Hochul signs bill that will charge energy firms $75B, but critics say customers will really foot the tab

Governor Kathy Hochul of New York has recently signed into law the Climate Change Superfund Act, a groundbreaking measure that will charge oil and gas firms an estimated $75 billion over the next 25 years. The bill, sponsored by Senator Liz Krueger and Assembly Member Jeffrey Dinowitz, is modeled on federal and state superfund laws that charge firms accused of pollution.
Environmental groups have praised the legislation, seeing it as a crucial step towards holding major polluters accountable for their role in the climate crisis. On the other hand, business groups have raised concerns, arguing that the bill will increase the cost of doing business in the state and ultimately lead to higher energy prices for consumers.
Senator Krueger, a key proponent of the bill, emphasized the importance of making major polluters pay their fair share to help New Yorkers cope with the consequences of climate change. She highlighted the state’s responsibility to take action and ensure that polluting companies bear the financial burden for their actions.
Critics of the legislation have expressed doubts about its practicality and raised concerns about potential legal challenges. Ken Pokalsky, vice president of the New York State Business Council, questioned the feasibility of the bill and suggested that it could lead to increased costs for households and businesses.

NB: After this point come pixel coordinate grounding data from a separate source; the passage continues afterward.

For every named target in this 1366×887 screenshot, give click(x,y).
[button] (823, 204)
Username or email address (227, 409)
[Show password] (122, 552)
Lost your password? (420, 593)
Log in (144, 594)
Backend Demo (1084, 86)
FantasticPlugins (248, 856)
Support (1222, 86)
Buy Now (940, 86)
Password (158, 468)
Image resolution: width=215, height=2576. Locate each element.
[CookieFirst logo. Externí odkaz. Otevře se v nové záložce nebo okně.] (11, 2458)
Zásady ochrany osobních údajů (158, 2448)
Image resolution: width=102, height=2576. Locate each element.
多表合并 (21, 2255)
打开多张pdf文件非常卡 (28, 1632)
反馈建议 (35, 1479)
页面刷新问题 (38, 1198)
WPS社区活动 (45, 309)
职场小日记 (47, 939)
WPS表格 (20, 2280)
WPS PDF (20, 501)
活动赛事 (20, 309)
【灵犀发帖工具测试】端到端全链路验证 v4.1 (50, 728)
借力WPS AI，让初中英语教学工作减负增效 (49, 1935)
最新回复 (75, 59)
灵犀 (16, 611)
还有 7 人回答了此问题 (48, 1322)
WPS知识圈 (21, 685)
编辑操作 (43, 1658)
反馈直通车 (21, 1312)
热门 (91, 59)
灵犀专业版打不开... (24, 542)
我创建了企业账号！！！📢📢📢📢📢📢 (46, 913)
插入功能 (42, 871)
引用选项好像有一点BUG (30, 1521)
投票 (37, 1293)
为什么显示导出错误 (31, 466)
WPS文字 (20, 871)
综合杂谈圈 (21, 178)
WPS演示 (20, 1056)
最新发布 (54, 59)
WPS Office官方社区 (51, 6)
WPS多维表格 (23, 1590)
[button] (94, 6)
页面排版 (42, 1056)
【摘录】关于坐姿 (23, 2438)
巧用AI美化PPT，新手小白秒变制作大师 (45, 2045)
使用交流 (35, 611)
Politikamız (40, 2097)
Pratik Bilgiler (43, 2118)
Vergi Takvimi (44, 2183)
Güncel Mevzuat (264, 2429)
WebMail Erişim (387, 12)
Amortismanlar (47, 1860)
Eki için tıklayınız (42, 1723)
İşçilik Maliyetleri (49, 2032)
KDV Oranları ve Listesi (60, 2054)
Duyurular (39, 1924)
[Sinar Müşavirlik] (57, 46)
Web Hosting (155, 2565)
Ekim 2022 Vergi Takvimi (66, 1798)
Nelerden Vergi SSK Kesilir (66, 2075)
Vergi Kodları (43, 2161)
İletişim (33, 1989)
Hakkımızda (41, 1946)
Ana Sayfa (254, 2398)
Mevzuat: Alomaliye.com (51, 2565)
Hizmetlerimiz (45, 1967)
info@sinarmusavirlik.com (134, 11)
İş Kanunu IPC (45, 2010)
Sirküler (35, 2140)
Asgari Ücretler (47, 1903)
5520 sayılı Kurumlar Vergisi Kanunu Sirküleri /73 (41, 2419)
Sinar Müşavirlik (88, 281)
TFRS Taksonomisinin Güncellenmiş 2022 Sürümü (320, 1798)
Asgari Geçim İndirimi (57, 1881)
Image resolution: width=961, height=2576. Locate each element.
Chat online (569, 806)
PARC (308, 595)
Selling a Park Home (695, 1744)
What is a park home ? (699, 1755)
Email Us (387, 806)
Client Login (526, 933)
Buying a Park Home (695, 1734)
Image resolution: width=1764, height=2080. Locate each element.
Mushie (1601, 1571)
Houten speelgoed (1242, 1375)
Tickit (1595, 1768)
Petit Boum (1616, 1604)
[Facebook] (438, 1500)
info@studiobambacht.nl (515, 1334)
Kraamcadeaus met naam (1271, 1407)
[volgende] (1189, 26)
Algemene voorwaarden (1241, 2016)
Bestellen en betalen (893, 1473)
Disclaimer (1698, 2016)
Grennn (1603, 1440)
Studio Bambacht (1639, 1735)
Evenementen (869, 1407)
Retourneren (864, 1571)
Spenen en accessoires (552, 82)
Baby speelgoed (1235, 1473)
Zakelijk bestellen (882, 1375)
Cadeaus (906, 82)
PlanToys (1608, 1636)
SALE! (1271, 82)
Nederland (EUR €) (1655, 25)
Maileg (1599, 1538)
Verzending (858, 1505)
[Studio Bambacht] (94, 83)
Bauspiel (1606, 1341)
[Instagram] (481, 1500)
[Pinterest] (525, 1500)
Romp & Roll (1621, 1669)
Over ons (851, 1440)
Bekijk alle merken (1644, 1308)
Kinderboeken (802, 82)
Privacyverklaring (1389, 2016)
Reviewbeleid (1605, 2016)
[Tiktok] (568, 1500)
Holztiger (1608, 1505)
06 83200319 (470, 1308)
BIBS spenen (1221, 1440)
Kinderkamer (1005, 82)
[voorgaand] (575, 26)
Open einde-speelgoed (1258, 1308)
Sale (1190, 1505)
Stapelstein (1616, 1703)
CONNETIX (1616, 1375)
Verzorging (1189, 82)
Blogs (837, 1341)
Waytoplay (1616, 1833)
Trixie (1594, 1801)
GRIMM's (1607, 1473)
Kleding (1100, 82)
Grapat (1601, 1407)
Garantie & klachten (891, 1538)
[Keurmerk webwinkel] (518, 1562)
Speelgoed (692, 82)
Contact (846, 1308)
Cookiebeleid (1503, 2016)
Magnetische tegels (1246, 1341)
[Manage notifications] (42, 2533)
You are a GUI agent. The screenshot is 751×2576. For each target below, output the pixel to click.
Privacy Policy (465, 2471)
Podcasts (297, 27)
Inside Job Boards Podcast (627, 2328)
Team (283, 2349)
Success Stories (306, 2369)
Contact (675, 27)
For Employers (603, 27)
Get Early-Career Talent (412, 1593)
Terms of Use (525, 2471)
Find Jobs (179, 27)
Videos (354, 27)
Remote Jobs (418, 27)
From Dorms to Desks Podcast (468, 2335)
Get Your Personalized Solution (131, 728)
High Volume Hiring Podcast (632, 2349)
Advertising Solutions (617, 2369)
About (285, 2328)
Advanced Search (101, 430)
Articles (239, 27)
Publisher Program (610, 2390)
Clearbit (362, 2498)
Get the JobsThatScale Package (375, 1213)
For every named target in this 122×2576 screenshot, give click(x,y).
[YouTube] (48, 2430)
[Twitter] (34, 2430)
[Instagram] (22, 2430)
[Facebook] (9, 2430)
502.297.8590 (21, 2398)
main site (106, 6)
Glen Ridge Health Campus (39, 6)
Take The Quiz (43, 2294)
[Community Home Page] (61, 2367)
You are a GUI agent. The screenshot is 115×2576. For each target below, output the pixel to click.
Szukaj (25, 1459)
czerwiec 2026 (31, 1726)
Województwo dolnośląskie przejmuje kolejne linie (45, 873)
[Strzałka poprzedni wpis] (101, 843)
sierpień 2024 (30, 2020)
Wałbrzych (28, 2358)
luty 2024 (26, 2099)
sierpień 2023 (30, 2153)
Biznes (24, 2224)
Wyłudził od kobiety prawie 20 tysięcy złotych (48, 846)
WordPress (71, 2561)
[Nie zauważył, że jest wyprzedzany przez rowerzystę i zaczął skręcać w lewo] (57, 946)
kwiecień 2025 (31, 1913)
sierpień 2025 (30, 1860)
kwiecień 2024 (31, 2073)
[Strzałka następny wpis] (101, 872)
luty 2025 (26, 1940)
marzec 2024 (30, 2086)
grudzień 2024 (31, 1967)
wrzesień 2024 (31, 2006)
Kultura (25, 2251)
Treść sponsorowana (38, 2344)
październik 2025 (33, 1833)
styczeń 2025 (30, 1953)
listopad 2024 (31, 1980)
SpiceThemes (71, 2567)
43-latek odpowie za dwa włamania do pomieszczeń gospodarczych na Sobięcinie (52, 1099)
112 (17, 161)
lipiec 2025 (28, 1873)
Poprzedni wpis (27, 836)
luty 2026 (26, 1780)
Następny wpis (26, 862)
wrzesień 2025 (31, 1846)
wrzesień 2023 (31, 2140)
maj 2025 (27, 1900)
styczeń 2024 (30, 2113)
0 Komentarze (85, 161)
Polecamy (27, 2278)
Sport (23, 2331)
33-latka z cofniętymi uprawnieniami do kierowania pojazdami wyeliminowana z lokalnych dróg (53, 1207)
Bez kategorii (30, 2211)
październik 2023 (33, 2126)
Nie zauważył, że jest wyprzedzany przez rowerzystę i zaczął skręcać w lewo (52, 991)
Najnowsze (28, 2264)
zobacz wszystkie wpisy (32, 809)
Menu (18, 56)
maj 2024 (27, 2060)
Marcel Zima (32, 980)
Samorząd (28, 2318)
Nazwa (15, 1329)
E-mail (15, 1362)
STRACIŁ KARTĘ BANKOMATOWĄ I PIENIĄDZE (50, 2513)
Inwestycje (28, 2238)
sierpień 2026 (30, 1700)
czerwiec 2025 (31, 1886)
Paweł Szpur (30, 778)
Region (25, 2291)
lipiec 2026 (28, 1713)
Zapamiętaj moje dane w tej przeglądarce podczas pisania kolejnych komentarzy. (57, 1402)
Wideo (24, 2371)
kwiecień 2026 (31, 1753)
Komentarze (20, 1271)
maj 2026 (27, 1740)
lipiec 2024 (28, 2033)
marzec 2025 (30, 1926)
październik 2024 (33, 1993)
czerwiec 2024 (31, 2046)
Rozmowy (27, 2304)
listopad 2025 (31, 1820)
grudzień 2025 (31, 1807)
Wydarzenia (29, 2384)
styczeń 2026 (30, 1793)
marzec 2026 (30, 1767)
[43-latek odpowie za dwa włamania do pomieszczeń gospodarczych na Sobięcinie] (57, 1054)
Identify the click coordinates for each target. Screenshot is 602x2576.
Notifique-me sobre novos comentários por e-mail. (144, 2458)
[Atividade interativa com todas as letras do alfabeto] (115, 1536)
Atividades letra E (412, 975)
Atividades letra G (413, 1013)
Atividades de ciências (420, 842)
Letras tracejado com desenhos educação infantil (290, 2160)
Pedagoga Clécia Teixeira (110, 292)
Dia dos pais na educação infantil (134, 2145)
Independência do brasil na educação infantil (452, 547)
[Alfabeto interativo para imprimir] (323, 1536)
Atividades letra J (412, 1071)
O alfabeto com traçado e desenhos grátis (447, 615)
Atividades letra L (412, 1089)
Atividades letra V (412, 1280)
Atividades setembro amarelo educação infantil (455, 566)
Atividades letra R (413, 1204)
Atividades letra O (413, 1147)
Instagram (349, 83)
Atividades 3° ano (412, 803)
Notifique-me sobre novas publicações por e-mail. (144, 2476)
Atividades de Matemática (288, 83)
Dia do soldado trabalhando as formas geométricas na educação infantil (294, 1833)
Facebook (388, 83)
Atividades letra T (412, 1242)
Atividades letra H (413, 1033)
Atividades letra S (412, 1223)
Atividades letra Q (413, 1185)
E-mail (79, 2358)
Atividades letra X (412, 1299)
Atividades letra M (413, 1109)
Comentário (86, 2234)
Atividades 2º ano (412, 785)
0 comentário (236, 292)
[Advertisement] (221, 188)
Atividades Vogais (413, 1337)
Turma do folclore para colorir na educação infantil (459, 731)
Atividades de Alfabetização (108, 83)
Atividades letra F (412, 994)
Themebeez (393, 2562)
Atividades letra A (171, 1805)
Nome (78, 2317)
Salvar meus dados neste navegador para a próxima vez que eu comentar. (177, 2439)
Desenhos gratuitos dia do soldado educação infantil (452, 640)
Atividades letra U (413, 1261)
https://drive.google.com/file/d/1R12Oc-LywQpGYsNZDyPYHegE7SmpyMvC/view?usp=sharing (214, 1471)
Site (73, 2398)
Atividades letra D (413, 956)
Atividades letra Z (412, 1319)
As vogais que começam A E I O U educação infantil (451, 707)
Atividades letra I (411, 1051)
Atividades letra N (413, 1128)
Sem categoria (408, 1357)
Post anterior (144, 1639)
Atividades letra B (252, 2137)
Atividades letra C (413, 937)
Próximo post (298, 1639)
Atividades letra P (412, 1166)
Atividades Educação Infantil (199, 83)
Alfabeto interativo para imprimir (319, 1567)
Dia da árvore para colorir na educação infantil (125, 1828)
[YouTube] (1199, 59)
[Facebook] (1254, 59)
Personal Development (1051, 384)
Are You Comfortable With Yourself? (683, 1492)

Despite the criticism, Governor Hochul has hailed the Climate Change Superfund Act as a victory for the state’s citizens. She emphasized that the funds collected from major polluters will be used for climate mitigation efforts to address the impacts of the climate crisis on New Yorkers.
The bill will impose significant assessments on both domestic and foreign energy producers, with major companies like Saudi Aramco, Pemex, and Lukoil facing substantial yearly charges. The assessments are based on estimated CO2 emissions, with 38 firms identified as carbon polluters set to be held accountable.
However, concerns have been raised about the collection of assessments from foreign firms and the potential impact on consumers. With the implementation of the Climate Change Superfund Act alongside other measures like congestion pricing and the pending ‘cap and invest’ rule, consumer advocacy groups are worried about the additional financial burden placed on commuters and consumers.
As the state of New York takes a bold step towards addressing climate change and holding major polluters accountable, the implementation of the Climate Change Superfund Act will undoubtedly have far-reaching implications for the energy industry, consumers, and the fight against climate change.